═════ DATASET EXTRACT
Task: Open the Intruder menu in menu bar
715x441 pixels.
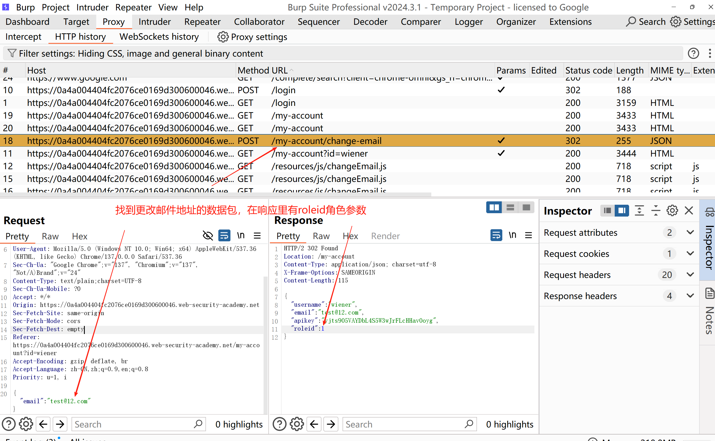Action: (92, 7)
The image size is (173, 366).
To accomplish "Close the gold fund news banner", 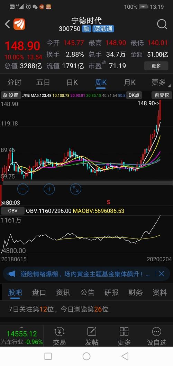I will click(x=161, y=274).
══════════
* REQUEST: Pull out every line above that contains the word "Intruder", and copy each one in full.

* RESPONSE:
Task: Open the Intruder menu in menu bar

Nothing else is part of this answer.